Hace ya años que aquí, en Público, dejé de hacer entrevistas y reportajes sobre violencia de género. Durante ese tiempo di voz, toda la que pude, a mujeres víctimas de violencia machista pero también se la di a aquellas a las que el sistema judicial no amparaba como se esperaba.
Cada miércoles, cuando termina el programa del documental de Rocío Carrasco, tengo cientos de mensajes en solicitudes donde muchas mujeres me cuentan sus casos, piden ayuda (ojalá yo pudiera atenderlas si supiera de todo), tienen la necesidad de compartir su angustia y muestran una y otra vez los fallos del sistema.
Siempre he dicho que se comete un grave error si la población ve el documental de Rocío Carrasco como algo aislado. Un error tanto para ella como para el resto de las mujeres. En el primer caso, porque esas ideas insistentes sobre su figura como la mala mujer o la mala madre solo pueden entenderse en el contexto del machismo y de la violencia de género. Recuerdo que su caso fue derivado a un juzgado de violencia contra la mujer.
La gente debe comprender que su caso no es el único, sino que lo que a ella le ocurre le sucede a cientos de mujeres en este país que apenas tienen voz y que son señaladas de lo mismo: de locas, de malas madres, de malas mujeres que hablan para fastidiar y hacer daño. Ese es el imaginario machista.

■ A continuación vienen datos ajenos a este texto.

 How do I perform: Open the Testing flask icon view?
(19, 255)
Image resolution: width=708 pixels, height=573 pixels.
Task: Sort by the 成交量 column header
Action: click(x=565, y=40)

Cada vez que me siento en ese programa no dejo de acordarme de esas otras mujeres que vivieron algo muy parecido o incluso peor aún que Rocío Carrasco. Mujeres que también tienen un nombre propio. No dejo de recordar a Ángeles González y a su hija asesinada por su padre después de denunciar la situación de peligro más de cincuenta veces, a Itzíar Prats y a sus hijas asesinadas tras considerar que su caso era de riesgo bajo, a Juana Rivas y que su denuncia guardada en un cajón no se tramitara al momento, a Karen Gutiérrez, Sara #MamáEstáCastigada o Irune Costumero, con su lucha contra el SAP o la denuncia de que le devuelvan a sus hijos.
Todas ellas y muchas otras, cuyos casos no han llegado a la prensa, son mujeres y madres que han vivido la violencia vicaria en su propia piel y que han visto cómo el régimen jurídico, aquel que debía servir de justicia y protección para las mujeres y sus hijos, lo ha sido para todo lo contrario.
La sociedad siempre se ha quedado, como mucho, con el ideario de que la violencia de género es la violencia física, los golpes. La idea de que denuncies, te separes y fin de todo. Y no. No es así. En muchas ocasiones la violencia de género se perpetúa durante años aún fuera de la pareja, con el uso y la manipulación en los hijos e hijas, dejando secuelas tremendas que si no se reconocen terminan por romper para siempre con la relación materna.
Que hace poco se haya reconocido por ley la violencia vicaria y la prohibición del SAP (Síndrome de Alienación Parental) solo demuestra en cuánta soledad han estado muchas mujeres hasta ahora. Ojalá esa ley y ese reconocimiento no quede en papel mojado y garantice los derechos de esas mujeres y menores afectados. Sobre todo en unos puntos de encuentro que no tienen siempre personal especializado y no siempre protege el interés de los menores.
Aunque no tengan todas voz en los medios, la sociedad debe ser consciente de que los juzgados de violencia contra la mujer nunca están vacíos porque no son delitos aislados. Debe comprender que decenas de mujeres dan el paso de denunciar sabiendo que es la única solución pero que también supone un calvario para ellas mismas. Y sí, el sistema puede proporcionarles asistencia, pero muchas se encuentran con abogados de oficio con poca especialización de género, mediadores con sus hijos e hijas sin formación alguna de género y asistencia psicológica sin especialización en este tema donde, en ocasiones, las culpabilizan; o jueces que creen que beber justifica aún un maltrato y que perpetúan viejos mitos.
Hace unos días me preguntaban si se reabrirá el caso de Rocío Carrasco. Ya que ha tenido tanta proyección me gustaría que la propia justicia lo hiciera. No solo por Rocío, no por darle a ella un trato diferente a las demás, sino para que las mujeres que duden de la justicia tengan en ella un voto de confianza. Es una oportunidad de oro para que la justicia contribuya a dar garantías a las mujeres y que no tenga sobre ellas un efecto disuasorio. Bastante tiene ya con lo que han padecido, como para que el propio sistema las desampare, las señale como culpables y no proteja el interés de sus hijos e hijas con consecuencias irreparables.